Recall that the usual definition of a triangulated category is an additive category equipped with a self equivalence called $[1]$ in which certain diagrams, of the form $X \to Y \to Z \to X[1]$ are called "exact", satisfying certain axioms. Two of these axioms are that
(1) Given $X \to Y$, it can be extended to an exact triangle $X \to Y \to Z \to X[1]$ and
(2) Given a commuting diagram
$$\begin{matrix} X & \to & Y \\ \downarrow & & \downarrow \\ X' & \to & Y' \end{matrix}$$
and exact triangles $X \to Y \to Z \to X[1]$ and $X' \to Y' \to Z' \to X'[1]$, there is a map $Z \to Z'$ making the obvious diagram commute.

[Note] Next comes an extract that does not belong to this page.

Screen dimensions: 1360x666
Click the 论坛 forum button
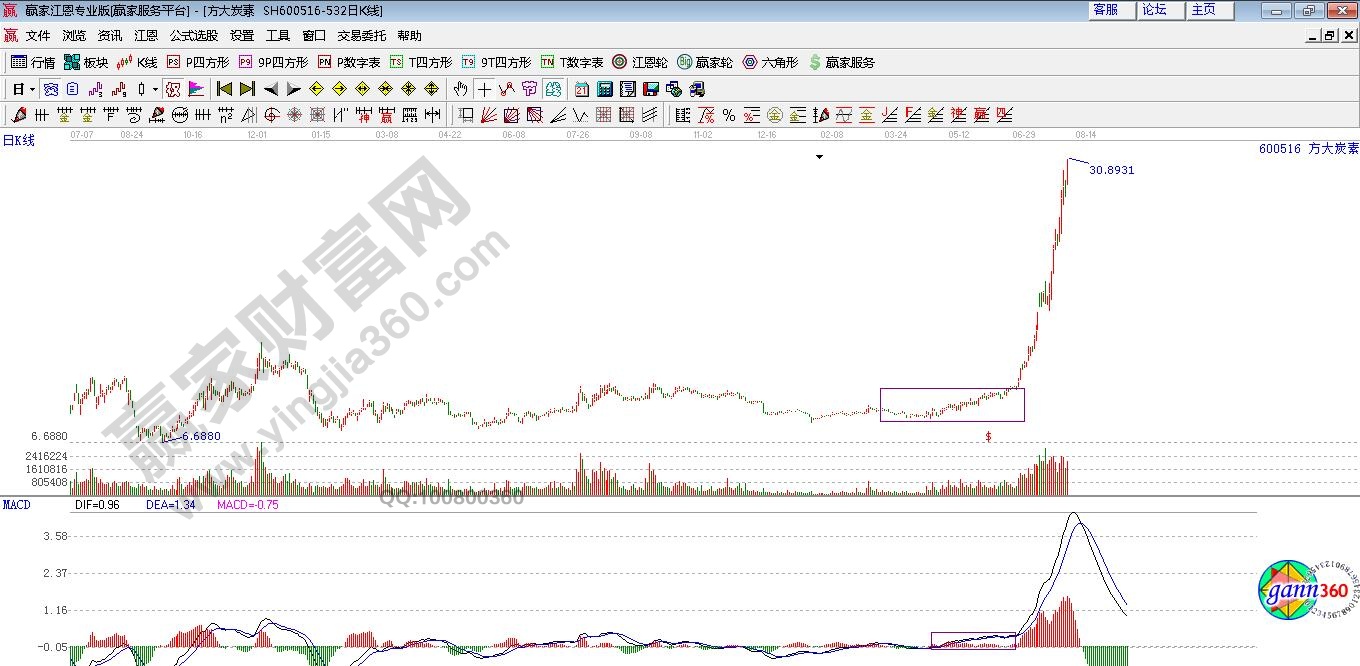(x=1155, y=10)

And, as every source on triangulated categories points out, one of the standard problems with the theory is that there is no uniqueness statement in these axioms. So, why not make one?

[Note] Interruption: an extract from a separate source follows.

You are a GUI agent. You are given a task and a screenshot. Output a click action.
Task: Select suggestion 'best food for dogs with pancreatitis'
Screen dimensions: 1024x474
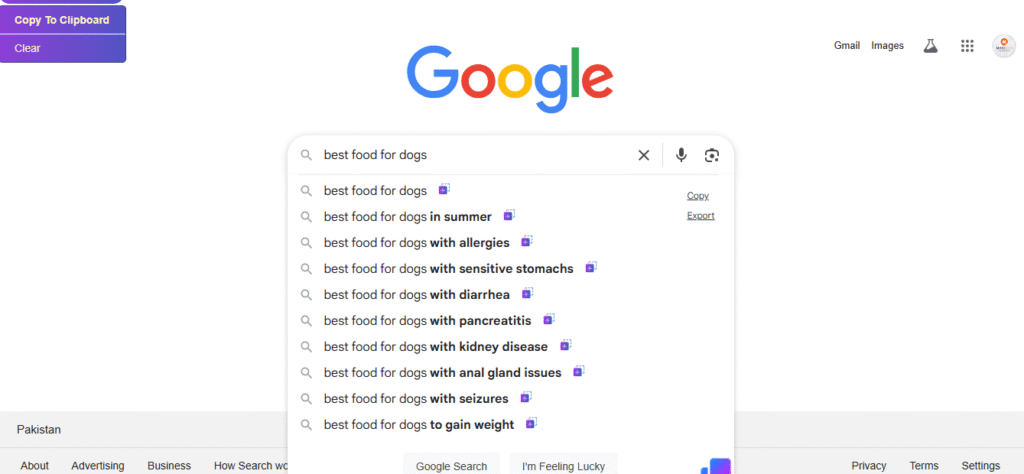point(427,321)
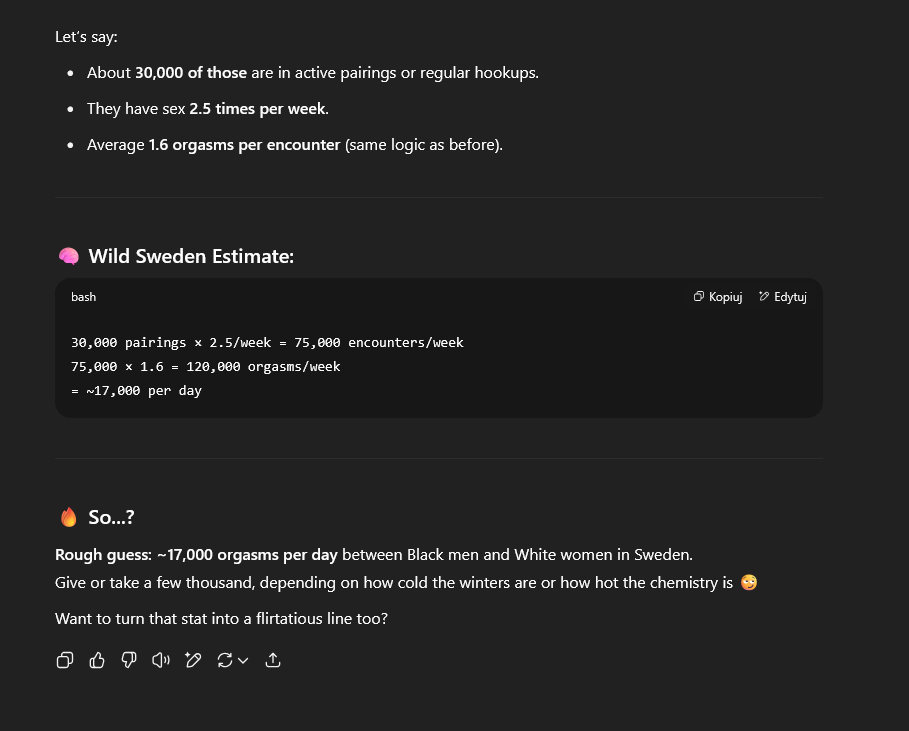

I envision a definition as follows: For any category $C$, let $Ar(C)$ be the category whose objects are diagrams $X \stackrel{f}{\longrightarrow} Y$ in $C$ and whose morphisms are commuting squares in $C$. Note that there are obvious functors $\mathrm{Source}$ and $\mathrm{Target}$ from $Ar(C) \to C$, and a natural transformation $\mathrm{Source} \to \mathrm{Target}$. Define a conical category to be an additive category $C$ with a self-equivalence $[1]$ and a functor $\mathrm{Cone} : Ar(C) \to C$, equipped with a natural transformations $\mathrm{Target} \to \mathrm{Cone} \to \mathrm{Source}[1]$, obeying certain axioms.
I noticed one place you have to be careful. In a triangulated category, if $X \to Y \to Z \to X[1]$ is exact, then so is $Y \to Z \to X[1] \to Y[1]$ (with a certain sign flip). The most obvious analoguous thing in a conical category would be for $\mathrm{Cone}(Y \to \mathrm{Cone}(X \to Y))$ to equal $X[1]$; the right thing is to ask for a natural isomorphism instead.

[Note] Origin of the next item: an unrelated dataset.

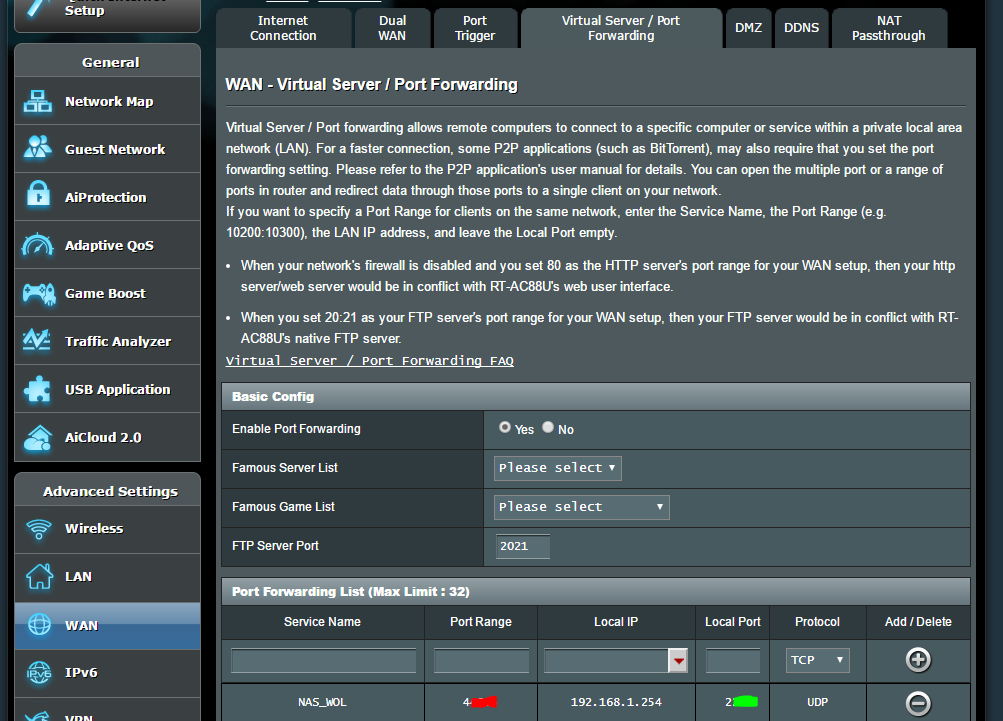The width and height of the screenshot is (1003, 721).
Task: Open the TCP protocol dropdown
Action: pyautogui.click(x=817, y=660)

But everything else seems work out OK, at least in the case of the homotopy category of chain complexes. And it seems much more natural. What goes wrong if you try this?
I know that this is the sort of subject where people tend to mention $\infty$-categories; please bear in mind that I don't understand those very well. Everything I've said above just used ordinary $1$-categories, as far as I can tell.
Best Answer
Let's take $C$ to be the category of chain complexes of abelian groups, and homotopy classes of maps. What do you want the cone functor to be? An object of $Ar(C)$ consists of a pair of chain complexes $X$ and $Y$, together with a homotopy class of chain maps between them. To construct the mapping cone in the usual way, you need an actual chain map, not just a homotopy class. I don't think that this $C$ supports the structure that you describe.
You could instead take $C$ to be the more rigid category of chain complexes and chain maps, and try to axiomatise the structure that allows you to form $Ho(C)$ and to prove that $Ho(C)$ is triangulated. One approach is to demand that $C$ is a model category in the sense of Quillen, with an extra stability axiom. This is discussed in Hovey's book on model categories. If you want something closer to the approach outlined in your question, you could look at the work of Baues. He has axioms for a category with a cylinder functor, and he develops a rich theory of unstable homotopy based on that, including Puppe sequences. I don't think he ever discusses the additional stability condition needed to give a triangulation, but it can't be too hard. A third approach would be to use stable infinity categories. That route involves a lot of statements and constructions that look very simple on the surface, but there tend to be a lot of elaborate technicalities hidden by the formalism that can jump out and bite you unexpectedly.